アシストは2023年4月7日、アタックサーフェス管理(外部攻撃対象領域管理:ASM)サービス「Tenable.asm」(米テナブルが開発)を販売開始すると発表した。サイバー攻撃者のターゲットとなりえる、インターネットに公開しているIT資産を調査・管理するサービスである。SaaS型クラウドサービスとして提供する。
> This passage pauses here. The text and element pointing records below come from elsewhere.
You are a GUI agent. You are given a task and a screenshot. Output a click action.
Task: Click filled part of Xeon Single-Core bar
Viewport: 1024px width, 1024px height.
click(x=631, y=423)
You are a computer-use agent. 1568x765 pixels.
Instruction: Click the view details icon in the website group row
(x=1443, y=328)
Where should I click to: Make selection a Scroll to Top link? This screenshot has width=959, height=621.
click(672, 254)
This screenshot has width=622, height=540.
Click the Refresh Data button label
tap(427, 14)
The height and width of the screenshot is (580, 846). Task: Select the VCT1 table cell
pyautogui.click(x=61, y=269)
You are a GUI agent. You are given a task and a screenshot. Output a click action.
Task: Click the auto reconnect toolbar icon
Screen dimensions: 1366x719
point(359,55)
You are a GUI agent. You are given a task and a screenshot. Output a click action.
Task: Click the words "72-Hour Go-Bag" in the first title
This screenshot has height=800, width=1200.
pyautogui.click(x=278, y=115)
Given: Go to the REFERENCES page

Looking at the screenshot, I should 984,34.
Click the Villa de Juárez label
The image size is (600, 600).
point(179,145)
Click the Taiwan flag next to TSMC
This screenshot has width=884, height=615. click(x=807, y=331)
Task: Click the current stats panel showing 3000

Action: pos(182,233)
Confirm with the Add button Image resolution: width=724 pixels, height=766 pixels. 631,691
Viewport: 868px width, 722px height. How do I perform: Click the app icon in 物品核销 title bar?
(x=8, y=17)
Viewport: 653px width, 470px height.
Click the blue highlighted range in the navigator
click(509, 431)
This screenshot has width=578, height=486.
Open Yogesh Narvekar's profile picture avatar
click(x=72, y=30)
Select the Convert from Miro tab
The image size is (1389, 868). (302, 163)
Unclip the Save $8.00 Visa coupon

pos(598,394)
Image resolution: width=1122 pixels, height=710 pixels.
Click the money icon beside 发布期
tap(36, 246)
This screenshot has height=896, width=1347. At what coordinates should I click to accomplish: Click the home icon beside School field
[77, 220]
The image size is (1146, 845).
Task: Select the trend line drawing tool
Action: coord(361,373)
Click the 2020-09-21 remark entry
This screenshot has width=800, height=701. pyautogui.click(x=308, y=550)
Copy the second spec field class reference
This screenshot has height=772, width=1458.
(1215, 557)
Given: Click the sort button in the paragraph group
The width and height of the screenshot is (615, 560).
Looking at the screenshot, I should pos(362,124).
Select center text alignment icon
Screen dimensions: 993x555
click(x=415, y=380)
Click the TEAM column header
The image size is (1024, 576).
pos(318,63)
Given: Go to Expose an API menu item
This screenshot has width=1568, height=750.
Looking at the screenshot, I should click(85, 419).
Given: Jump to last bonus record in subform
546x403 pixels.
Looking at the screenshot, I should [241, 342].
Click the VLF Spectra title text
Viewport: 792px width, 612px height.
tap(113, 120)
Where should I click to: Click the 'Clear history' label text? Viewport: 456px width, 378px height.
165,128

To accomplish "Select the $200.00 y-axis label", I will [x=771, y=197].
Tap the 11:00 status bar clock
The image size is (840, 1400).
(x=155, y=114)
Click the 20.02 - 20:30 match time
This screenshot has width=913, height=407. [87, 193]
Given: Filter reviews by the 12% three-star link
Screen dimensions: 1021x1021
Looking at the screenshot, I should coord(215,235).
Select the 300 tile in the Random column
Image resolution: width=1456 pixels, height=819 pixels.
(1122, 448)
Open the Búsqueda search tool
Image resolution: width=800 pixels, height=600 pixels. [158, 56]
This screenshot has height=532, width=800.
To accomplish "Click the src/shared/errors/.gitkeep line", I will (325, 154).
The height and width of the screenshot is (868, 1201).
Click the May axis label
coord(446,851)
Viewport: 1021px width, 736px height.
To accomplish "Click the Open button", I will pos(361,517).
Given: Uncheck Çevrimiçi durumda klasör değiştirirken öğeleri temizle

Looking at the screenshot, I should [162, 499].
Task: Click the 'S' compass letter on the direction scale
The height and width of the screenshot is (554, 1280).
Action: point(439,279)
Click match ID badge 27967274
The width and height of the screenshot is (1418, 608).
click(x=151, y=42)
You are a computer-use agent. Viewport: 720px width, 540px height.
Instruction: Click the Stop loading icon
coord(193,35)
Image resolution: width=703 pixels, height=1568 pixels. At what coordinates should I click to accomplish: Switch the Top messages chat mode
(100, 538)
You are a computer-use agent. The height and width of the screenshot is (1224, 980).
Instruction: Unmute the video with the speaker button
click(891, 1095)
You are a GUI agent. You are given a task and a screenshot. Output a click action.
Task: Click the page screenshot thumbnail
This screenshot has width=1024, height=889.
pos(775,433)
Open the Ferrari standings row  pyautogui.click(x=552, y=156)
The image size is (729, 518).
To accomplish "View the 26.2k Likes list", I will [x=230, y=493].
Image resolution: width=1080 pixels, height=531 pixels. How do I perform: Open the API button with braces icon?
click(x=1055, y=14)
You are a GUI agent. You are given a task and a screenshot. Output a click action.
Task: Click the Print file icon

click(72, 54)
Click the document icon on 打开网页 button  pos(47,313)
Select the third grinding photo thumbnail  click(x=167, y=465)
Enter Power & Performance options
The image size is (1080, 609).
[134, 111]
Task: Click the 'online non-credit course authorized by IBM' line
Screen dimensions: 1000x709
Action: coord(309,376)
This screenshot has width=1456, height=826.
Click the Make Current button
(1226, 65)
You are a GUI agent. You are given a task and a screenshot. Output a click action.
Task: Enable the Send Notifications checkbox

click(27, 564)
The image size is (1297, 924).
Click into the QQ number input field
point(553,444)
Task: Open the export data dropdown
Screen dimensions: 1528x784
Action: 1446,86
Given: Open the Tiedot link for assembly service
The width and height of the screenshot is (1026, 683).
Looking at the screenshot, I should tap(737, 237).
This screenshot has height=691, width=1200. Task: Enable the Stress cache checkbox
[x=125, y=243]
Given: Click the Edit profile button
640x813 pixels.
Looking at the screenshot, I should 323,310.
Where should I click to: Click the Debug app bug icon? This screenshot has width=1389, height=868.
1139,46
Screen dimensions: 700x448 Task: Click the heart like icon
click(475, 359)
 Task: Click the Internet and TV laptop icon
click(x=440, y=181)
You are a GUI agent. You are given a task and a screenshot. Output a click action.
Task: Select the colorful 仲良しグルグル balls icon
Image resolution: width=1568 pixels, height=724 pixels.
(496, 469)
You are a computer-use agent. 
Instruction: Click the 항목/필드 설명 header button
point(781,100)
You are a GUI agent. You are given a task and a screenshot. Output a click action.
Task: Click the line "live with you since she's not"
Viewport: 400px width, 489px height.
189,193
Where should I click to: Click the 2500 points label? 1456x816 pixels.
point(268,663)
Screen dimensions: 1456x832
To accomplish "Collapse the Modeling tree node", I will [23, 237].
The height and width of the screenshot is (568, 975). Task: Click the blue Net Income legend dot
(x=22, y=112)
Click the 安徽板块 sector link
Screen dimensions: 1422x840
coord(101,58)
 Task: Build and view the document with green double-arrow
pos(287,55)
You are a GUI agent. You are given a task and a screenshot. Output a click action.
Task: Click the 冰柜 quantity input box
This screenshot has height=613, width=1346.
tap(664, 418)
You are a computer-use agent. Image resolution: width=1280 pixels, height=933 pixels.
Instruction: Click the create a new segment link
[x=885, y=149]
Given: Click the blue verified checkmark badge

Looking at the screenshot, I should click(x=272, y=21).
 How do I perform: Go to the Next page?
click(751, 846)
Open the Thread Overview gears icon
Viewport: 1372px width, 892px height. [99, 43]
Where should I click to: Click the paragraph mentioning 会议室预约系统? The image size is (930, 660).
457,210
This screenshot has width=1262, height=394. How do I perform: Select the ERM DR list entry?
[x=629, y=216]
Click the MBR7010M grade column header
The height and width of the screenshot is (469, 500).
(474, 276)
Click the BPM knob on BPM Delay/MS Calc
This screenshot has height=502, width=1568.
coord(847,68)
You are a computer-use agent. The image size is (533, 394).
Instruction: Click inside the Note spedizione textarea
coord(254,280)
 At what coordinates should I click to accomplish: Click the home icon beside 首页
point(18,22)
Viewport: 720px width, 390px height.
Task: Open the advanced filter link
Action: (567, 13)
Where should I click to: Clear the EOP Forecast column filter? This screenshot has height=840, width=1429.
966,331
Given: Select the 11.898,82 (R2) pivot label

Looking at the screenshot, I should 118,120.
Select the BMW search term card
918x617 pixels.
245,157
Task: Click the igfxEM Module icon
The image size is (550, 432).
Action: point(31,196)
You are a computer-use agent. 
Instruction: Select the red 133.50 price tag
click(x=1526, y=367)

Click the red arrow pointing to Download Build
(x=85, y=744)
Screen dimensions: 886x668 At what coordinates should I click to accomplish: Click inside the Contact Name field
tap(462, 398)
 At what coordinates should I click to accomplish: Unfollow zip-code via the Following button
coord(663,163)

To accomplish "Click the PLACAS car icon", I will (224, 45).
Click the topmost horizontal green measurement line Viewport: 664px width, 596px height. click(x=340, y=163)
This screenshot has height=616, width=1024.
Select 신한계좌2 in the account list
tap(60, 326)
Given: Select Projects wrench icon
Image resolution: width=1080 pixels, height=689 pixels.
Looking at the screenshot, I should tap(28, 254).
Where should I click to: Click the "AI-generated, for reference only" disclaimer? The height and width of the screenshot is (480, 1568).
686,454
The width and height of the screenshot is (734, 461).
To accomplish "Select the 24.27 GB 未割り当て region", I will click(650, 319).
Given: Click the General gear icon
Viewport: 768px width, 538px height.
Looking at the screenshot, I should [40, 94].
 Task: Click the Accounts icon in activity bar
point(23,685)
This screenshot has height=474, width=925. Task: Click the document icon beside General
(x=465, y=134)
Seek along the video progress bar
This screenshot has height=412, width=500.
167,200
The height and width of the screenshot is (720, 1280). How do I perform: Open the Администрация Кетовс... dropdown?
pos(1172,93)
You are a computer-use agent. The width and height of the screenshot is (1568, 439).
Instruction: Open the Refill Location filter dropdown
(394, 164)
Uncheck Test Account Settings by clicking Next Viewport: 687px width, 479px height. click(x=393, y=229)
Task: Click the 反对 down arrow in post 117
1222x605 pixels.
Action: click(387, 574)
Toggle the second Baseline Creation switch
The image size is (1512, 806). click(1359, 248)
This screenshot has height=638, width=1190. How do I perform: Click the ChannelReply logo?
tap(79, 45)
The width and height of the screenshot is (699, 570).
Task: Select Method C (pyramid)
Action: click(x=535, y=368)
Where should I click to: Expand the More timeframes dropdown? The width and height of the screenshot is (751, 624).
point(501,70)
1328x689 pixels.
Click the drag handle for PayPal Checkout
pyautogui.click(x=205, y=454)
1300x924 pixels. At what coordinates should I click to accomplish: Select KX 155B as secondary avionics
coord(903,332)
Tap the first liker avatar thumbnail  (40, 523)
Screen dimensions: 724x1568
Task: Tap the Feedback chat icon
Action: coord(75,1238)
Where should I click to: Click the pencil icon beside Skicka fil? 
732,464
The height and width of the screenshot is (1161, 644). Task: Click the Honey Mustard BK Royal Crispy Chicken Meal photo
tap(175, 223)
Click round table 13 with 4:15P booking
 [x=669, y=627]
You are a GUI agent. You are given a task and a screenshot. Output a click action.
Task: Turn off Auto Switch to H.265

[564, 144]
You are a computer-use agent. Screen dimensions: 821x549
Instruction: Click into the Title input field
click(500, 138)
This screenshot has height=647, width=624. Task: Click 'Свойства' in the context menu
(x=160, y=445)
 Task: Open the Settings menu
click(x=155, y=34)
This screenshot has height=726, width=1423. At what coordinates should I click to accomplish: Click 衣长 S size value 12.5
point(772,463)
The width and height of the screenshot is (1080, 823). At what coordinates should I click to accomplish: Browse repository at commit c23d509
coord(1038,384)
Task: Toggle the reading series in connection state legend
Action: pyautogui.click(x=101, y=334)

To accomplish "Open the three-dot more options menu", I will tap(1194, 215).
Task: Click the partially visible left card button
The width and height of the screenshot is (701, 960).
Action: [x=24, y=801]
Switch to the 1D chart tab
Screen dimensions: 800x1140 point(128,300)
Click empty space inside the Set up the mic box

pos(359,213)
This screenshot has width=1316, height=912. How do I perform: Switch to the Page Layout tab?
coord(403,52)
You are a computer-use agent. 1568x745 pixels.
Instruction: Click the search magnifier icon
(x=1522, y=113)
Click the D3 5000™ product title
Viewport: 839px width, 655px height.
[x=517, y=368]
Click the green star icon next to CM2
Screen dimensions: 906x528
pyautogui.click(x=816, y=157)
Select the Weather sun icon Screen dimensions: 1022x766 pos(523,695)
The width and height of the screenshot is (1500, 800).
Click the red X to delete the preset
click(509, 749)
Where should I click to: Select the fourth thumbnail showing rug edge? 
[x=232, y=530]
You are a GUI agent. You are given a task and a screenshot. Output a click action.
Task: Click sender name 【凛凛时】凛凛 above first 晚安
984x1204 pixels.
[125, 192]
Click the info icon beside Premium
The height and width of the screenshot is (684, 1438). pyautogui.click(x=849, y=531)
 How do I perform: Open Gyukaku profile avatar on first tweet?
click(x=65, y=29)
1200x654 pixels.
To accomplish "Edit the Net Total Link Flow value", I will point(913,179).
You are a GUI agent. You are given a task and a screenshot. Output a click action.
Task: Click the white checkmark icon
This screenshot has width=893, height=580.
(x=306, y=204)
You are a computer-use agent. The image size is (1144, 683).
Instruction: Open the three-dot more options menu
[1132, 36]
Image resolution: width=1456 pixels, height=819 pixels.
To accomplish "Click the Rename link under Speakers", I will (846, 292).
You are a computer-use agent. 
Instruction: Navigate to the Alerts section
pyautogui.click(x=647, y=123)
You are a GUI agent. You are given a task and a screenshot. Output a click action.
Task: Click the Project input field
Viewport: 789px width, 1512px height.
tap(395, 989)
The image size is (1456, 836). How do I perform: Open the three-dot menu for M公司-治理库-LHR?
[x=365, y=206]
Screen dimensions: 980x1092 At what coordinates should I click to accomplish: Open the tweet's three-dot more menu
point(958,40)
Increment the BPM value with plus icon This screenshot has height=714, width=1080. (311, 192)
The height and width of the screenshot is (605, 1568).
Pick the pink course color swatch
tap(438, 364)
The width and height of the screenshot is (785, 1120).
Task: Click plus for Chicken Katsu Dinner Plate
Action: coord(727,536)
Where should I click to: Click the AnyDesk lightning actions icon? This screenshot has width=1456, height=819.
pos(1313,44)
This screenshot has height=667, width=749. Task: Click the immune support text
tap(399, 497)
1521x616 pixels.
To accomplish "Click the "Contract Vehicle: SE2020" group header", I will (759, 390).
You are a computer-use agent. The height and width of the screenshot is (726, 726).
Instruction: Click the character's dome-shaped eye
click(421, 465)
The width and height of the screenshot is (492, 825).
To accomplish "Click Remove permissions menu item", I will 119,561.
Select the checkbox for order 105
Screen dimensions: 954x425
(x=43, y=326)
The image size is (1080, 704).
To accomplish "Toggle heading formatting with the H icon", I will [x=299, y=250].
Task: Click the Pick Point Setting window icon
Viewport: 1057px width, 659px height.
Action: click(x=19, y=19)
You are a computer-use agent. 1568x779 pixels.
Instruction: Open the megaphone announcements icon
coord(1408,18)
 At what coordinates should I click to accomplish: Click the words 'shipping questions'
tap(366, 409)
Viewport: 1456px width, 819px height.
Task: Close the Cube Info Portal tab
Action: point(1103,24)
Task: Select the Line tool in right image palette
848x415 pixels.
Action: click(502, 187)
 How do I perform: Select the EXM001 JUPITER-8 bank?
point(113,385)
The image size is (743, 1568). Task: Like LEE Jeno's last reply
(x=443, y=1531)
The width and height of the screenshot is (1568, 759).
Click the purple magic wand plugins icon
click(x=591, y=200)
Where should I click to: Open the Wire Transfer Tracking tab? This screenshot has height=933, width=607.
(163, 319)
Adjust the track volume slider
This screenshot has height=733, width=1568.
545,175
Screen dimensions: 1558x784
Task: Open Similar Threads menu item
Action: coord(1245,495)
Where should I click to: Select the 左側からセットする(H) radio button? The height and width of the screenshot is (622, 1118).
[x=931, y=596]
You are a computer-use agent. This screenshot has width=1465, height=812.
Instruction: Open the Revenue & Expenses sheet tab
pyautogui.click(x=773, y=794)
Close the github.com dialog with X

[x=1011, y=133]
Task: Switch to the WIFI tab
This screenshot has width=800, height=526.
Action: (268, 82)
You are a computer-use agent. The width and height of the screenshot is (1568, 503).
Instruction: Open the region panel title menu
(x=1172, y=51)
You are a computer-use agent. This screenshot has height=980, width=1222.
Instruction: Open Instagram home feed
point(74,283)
価格(税別)は、監視対象65オブジェクトで年額38万円。
アシストが販売を開始した「Tenable.asm」(米テナブルが開発)は、アタックサーフェス管理(外部攻撃対象領域管理:ASM)サービスである(画面1)。サイバー攻撃者のターゲットとなりえる、インターネットに公開しているIT資産を、攻撃者の視点で継続的に確認する。こうして、目に見えないリスクを可視化する。SaaS型クラウドサービスとして提供する。
図1:アタックサーフェス管理サービス「Tenable.asm」のダッシュボード画面(出典:アシスト)拡大画像表示
「業務現場が主導する形でSaaSの利用やWebサーバーの公開が手軽になった反面、IT部門が把握していないサーバーの公開、不要なサービスの稼働、ポートの公開といった問題が増えている。一方、脆弱性を突く攻撃は巧妙さを増し、守るべき資産の明確化とリスク評価に基づく対処が求められている」(アシスト)
Tenable.asmは、インターネットに公開しているIT資産をダッシュボードで可視化する。指定したドメイン名に関連した公開サーバーやネットワーク機器など、インターネットに接続したすべての既知・未知の資産の情報を収集する。
期限切れのSSL/TLS証明書や、CVEなどの脆弱性が存在するインベントリを把握できる。VPNサービスやRDP(Remote Desktop Protocol)が稼働している資産の数、Webサイト数などの推移を、カテゴリごとに表示する。
実行中のサービスや使用ポートなど、200超の項目の資産情報を収集可能である。想定する検索条件をあらかじめ用意しており、一覧の資産情報を容易にソート/フィルタリング可能であるため、余計な情報を省き、必要な情報を把握しやすい。
ポリシーに違反する資産を検出した際には、メールやSlackなどで管理者に通知可能。Log4shellに該当する資産など、多くのポリシーをあらかじめ用意している。これらから選ぶだけで、容易にポリシーを登録可能である。
脆弱性管理サービス「Tenable.io」と連動させる使い方もできる。Tenable.asmで確認したIT資産をTenable.ioでスキャンし、詳細に脆弱性リスクを評価可能。Tenable.ioは、ミドルウェアのバージョンやパッチ適用状況などを調べてTenableの脆弱性情報と照合し、脆弱性を検知してリスクを評価するツールである(関連記事:脆弱性検査ツールのTenable、日本のエンジニアや営業を増員)。